The Jewish year is a magical combination of lively celebrations, feasts of traditional foods, glistening candlelight, sacred wine, raucous dancing and noisy parades, committing to the triumph of freedom, personal and communal mourning, fasting, and opportunities to reflect, atone, and renew.
We are currently in the Jewish month of Elul which will lead us to Rosh Hashana, the Jewish New Year on the first of the month of Tishrei. One of the best-known teachings about Elul is that the four letters of the name of the month are an acronym from the verse in Song of Songs, Ani l’dodi v’dodi li (“I am my beloved’s, and my beloved is mine”). Most of us know this phrase as the words spoken during a Jewish wedding ceremony, but the origin of the phrase in Song of Songs refers to the love between us and God, making this the time of year to reflect on our relationship with the universal life force that connects us all through our humanity.
As we prepare for the Days of Awe, the days from Rosh Hashana to Yom Kippur, it is a time to reflect on the past year, recommit to our spiritual and personal relationships, and prepare for the coming year.

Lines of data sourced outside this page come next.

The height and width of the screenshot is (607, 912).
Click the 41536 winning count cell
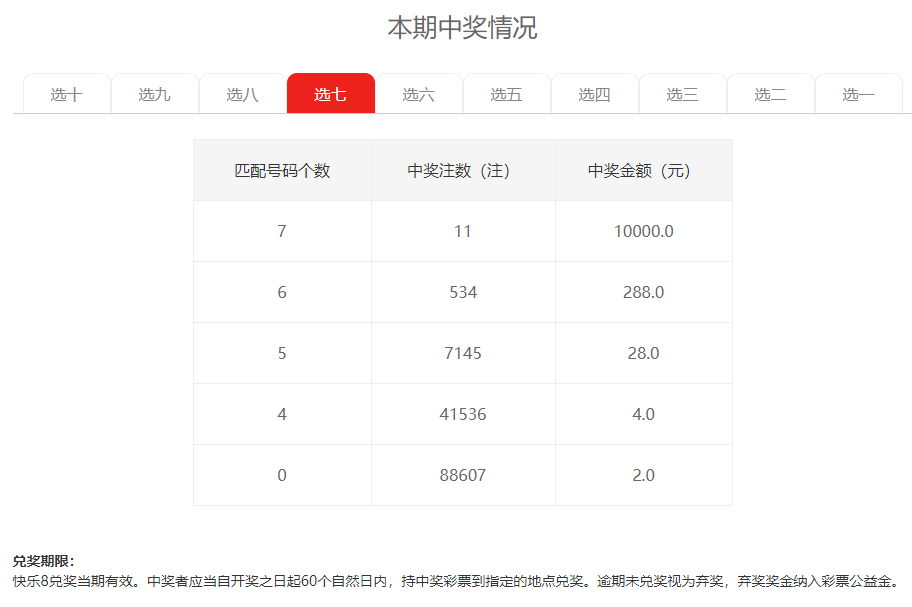[462, 414]
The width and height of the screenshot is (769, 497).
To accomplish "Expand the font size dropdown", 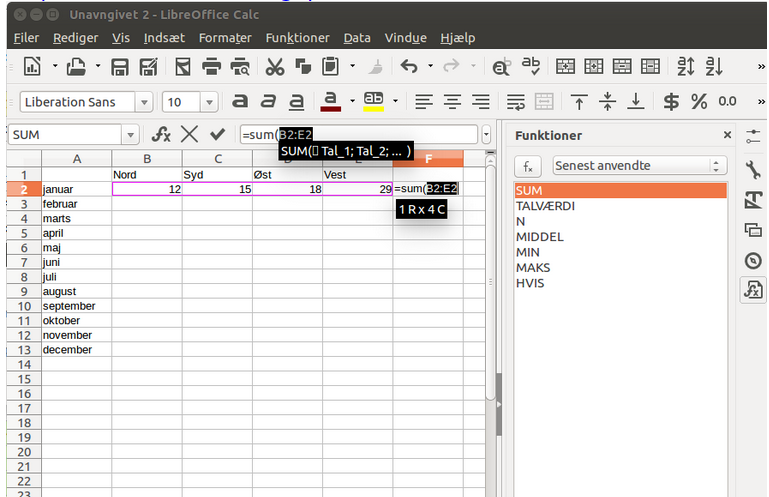I will pyautogui.click(x=210, y=102).
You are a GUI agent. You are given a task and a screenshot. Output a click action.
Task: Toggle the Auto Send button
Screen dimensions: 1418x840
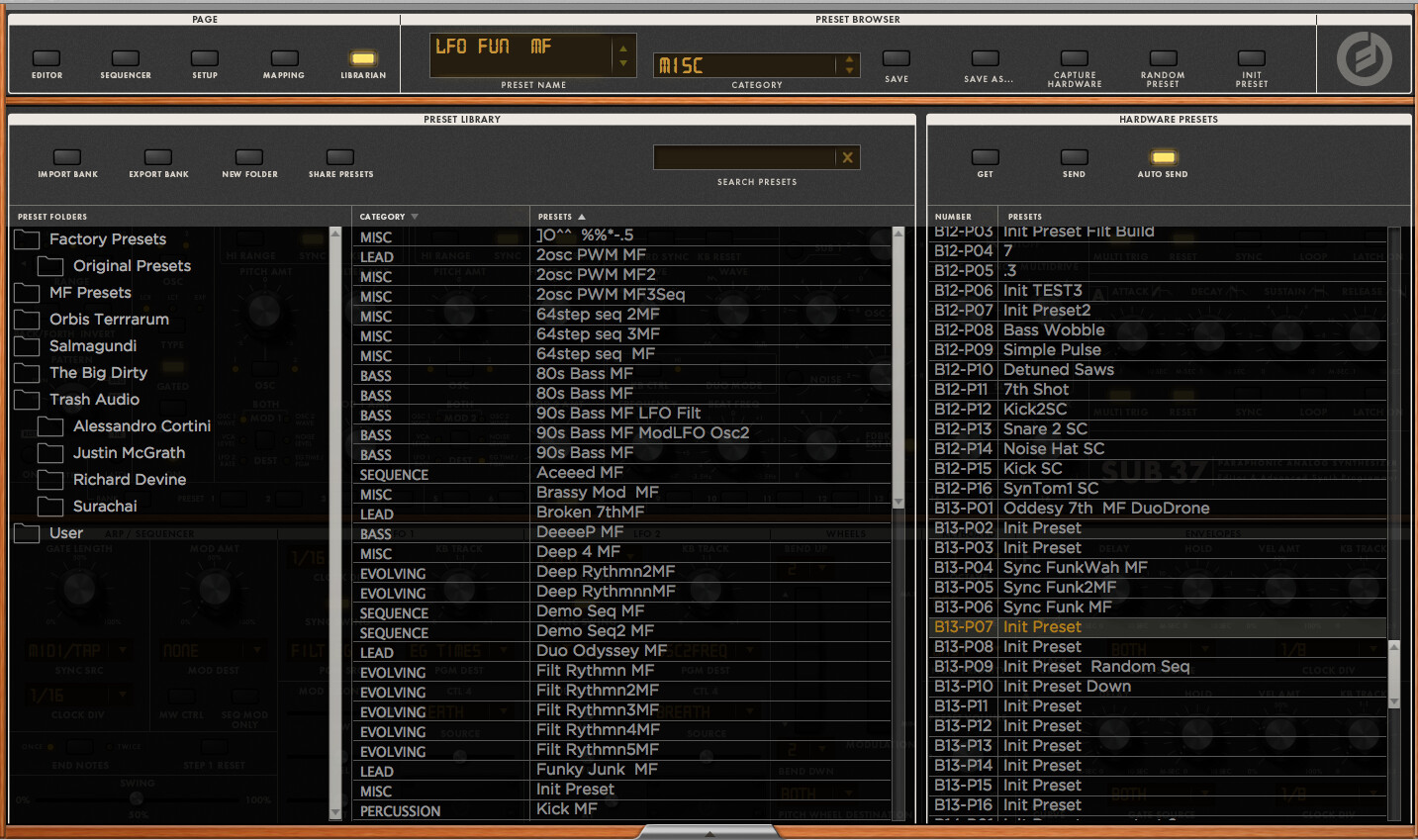(1163, 157)

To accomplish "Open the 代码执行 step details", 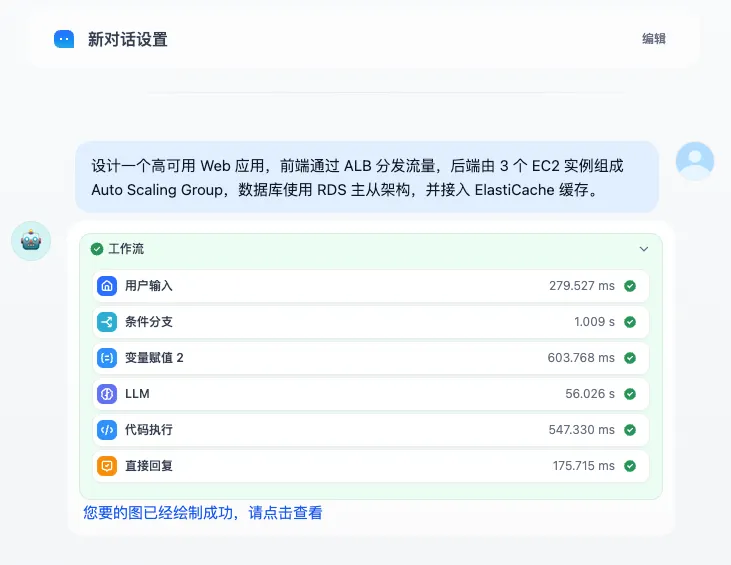I will 370,430.
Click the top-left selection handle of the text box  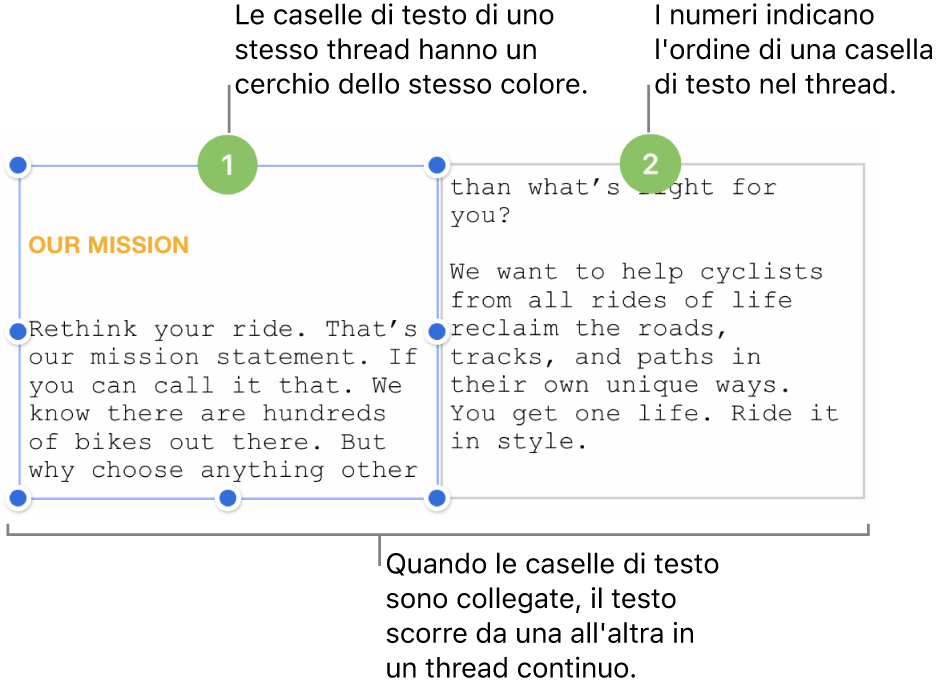click(18, 165)
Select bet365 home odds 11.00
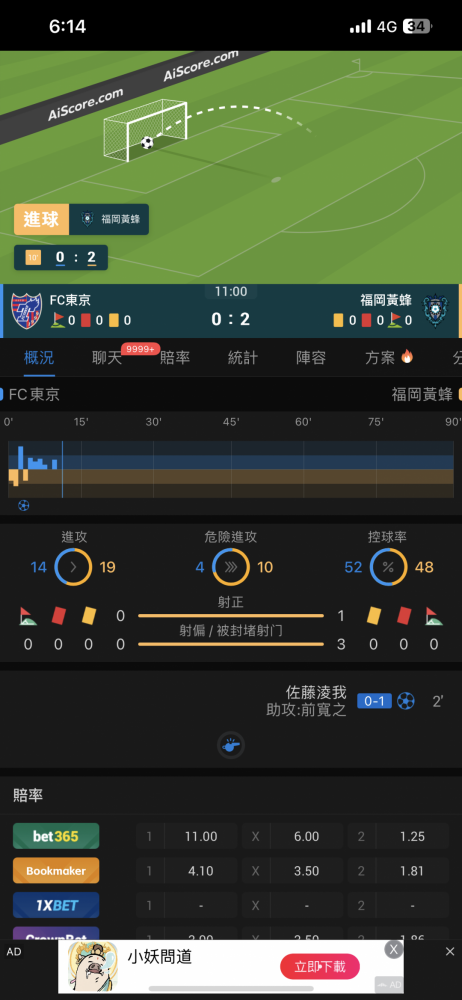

The year ending, 5783, as with most years, was a time of blessings and challenges. For the Jewish Federation of Greater Nashville, this past year was also a time of transition in leadership, as we welcome Rabbi Dan Horwitz as CEO of the Federation. If you have not yet had a chance to meet Dan, stay tuned. There are several upcoming opportunities to get to know him.
One of the greatest blessings for the Federation is the leadership of Board President, Dr. Leslie Kirby. The past year is not quite what Leslie originally expected, as it became necessary for her to serve not only as President, but also as informal interim CEO. Leslie attended staff meetings, signed checks, remembered birthdays, encouraged boosts for morale, and listening and responding to suggestions, concerns, and complaints. Through it all she showed up in every possible way and achieved numerous successes through unflinching dedication, consistent determination, remarkable strength, resilience, and focused sense of purpose.
Lesli’s leadership extended beyond our community, as she facilitated a statewide effort of the primary Jewish communities in Tennessee, Chattanooga, Knoxville, and Memphis, in a successful endeavor to secure additional state funds to be used for security for houses of worship, and a successful legislative initiative to amend the state hate crime statute to assist law enforcement in addressing those crimes. We, and all the Jewish community members in our state, owe her a true debt of gratitude, and we are fortunate that her leadership extends into the new year.
As we embark on the coming weeks of reflection, renewal, and both asking for and granting forgiveness, may we be reminded of the words of Rabbi Jonathan Sacks,
"Forgiveness means that we are not destined endlessly to replay the grievances of yesterday. It is the ability to live with the past without being held captive by the past. It would not be an exaggeration to say that forgiveness is the most compelling testimony to human freedom. It is about the action that is not reaction. It is the refusal to be defined by circumstance. It represents our ability to change course, reframe the narrative of the past and create an unexpected set of possibilities for the future... In the face of tragedy, forgiveness is the counter-narrative of hope. It is not a moral luxury, an option for saints. At times it is the only path through the thickets of hate to the open spaces of coexistence."
As we move into Jewish year, 5784, JCRC recommits to the primary priority of addressing antisemitism and other forms of hate which damage us all. We commit to the work of moving through the thickets of hate into the open spaces of coexistence. May we stay focused on our soul nourishing relationships with each other, and may we be blessed on the journey.
To learn more about how Jews in the diaspora can support the people of Israel, consider reading this article from Times of Israel and registering for this webinar September 4: Diaspora Jews: Time to take a stand | The Times of Israel
Wishing you and your families a sweet and healthy Rosh Hashana, and a meaningful Yom Kippur.